Esse contexto não significa diminuir a importância da cultura do cuidado, da solidariedade, pois a solidariedade intergeracional é uma forma de defesa, de escudo para todos, afinal a maneira como cuidamos das pessoas acaba nos definindo como pessoa.

Como se observa, o cenário atual diferente de décadas passadas com novos arranjos familiares (a exemplo das famílias multigeracionais) da juventude extensiva, do retardamento do casamento e da maternidade, situações complexas em termos de mercado de trabalho (a exemplo de empregos precários, instáveis e maior desemprego entre jovens dificultando sua emancipação) o ganho de longevidade, o crescimento no número de dissoluções das uniões, tudo isso tem implicado em novos desafios difíceis de lidar diante da novidade que representam. Nessa perspectiva entre os principais desafios se coloca o de conciliar melhor a realização profissional com a realização familiar, ou seja, como encontrar alternativas que possibilitem conciliar o viver e o cuidar.

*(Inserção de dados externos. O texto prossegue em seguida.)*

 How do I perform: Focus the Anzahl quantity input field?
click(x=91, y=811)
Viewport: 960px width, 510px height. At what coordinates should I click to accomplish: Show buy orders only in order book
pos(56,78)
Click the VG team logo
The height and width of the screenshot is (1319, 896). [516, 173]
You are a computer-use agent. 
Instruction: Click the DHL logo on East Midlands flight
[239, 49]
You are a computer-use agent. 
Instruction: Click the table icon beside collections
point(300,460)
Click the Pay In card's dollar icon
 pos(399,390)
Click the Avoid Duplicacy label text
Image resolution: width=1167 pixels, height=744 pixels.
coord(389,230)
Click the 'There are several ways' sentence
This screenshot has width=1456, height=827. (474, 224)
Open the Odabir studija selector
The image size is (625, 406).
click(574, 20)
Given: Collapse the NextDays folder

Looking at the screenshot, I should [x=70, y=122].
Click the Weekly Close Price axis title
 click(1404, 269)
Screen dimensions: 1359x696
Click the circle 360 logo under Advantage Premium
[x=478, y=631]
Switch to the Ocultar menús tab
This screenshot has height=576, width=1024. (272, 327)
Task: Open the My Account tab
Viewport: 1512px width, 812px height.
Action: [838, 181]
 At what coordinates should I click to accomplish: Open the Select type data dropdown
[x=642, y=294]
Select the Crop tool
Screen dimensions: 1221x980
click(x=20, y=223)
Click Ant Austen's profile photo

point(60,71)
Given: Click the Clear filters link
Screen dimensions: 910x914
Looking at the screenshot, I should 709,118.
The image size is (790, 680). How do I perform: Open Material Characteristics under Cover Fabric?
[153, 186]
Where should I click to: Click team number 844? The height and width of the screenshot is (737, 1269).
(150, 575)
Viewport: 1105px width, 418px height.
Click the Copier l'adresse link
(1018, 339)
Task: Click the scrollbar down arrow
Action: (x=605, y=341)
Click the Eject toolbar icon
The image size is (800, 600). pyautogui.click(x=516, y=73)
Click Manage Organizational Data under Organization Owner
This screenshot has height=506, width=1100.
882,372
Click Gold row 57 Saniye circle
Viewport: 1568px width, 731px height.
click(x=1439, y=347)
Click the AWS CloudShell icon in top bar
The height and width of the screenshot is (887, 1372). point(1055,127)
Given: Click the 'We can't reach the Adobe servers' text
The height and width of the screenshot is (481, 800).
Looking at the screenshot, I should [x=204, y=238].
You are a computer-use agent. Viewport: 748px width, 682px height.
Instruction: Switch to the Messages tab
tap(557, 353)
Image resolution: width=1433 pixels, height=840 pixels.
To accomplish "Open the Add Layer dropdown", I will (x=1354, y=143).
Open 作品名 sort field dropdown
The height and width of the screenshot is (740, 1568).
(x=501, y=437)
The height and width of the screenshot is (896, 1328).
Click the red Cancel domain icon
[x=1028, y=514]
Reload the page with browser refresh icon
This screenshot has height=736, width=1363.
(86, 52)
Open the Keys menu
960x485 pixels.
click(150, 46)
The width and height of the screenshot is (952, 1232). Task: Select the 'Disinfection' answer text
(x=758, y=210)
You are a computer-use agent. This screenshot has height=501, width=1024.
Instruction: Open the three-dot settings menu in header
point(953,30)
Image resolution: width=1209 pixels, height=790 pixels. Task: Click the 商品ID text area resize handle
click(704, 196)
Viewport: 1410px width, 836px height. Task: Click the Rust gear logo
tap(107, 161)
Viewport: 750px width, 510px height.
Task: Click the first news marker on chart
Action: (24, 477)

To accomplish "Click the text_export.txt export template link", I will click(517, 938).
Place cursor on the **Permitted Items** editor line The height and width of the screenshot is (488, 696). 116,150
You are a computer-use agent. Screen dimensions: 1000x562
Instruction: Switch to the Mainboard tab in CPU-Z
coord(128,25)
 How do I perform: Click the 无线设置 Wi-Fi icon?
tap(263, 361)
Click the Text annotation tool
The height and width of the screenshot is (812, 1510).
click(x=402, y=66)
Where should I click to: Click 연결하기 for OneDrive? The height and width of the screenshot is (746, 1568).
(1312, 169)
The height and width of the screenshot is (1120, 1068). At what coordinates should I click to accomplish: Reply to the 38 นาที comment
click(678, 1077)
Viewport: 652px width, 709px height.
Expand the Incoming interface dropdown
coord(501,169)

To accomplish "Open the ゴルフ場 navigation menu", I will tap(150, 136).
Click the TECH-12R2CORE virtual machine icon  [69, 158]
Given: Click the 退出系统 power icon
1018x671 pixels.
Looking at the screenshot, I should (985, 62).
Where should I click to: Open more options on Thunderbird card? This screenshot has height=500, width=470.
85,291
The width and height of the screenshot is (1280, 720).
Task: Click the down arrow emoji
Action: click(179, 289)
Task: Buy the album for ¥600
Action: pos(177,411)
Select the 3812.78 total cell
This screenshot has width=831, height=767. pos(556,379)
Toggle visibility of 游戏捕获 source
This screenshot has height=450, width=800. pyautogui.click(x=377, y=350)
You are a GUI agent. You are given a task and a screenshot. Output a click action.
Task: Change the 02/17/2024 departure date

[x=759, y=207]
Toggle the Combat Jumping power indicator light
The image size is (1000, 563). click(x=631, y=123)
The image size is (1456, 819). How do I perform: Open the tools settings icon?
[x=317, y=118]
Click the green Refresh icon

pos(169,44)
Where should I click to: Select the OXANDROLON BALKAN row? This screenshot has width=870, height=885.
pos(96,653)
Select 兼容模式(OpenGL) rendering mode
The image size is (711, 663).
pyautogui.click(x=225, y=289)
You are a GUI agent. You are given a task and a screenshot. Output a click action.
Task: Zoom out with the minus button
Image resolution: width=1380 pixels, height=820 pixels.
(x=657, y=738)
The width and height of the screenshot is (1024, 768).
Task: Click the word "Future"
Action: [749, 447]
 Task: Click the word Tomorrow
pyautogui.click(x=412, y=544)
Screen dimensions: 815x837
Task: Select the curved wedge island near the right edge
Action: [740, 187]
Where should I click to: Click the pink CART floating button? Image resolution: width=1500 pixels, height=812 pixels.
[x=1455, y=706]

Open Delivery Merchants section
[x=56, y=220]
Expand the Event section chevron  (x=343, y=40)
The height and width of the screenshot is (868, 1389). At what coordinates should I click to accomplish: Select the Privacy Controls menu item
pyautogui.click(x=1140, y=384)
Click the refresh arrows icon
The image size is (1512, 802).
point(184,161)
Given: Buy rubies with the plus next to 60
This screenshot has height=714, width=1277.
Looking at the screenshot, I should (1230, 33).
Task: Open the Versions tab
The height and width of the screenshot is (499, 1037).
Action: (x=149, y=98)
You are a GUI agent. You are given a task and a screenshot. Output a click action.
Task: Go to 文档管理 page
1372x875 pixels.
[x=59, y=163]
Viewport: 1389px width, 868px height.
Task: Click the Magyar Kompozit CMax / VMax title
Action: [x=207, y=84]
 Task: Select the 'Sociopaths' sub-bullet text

Verifica-se  que as relações intergeracionais não são algo puramente conceitual, senão que fazem parte de nossa vida cotidiana e a qualidade dessas relações estão muito relacionadas com a imagem que uma geração tem da outra, daí a importância, por exemplo, de se construir uma nova percepção sobre o envelhecimento, desmitificando os estereótipos existentes. Além disso, como nos informa Marques, Dias e Costa, 2010 apud Barros e Carvalho, 2003, “o ‘viés geracional’ é considerado crucial para a eficiência das políticas públicas no Brasil”, tendo em conta, inclusive, a presente realidade da geração sanduíche e das famílias que se veem desamparadas frente aos desafios do cotidiano e a necessidade de construção de estratégias de apoio que se tornam essenciais para um maior desenvolvimento social.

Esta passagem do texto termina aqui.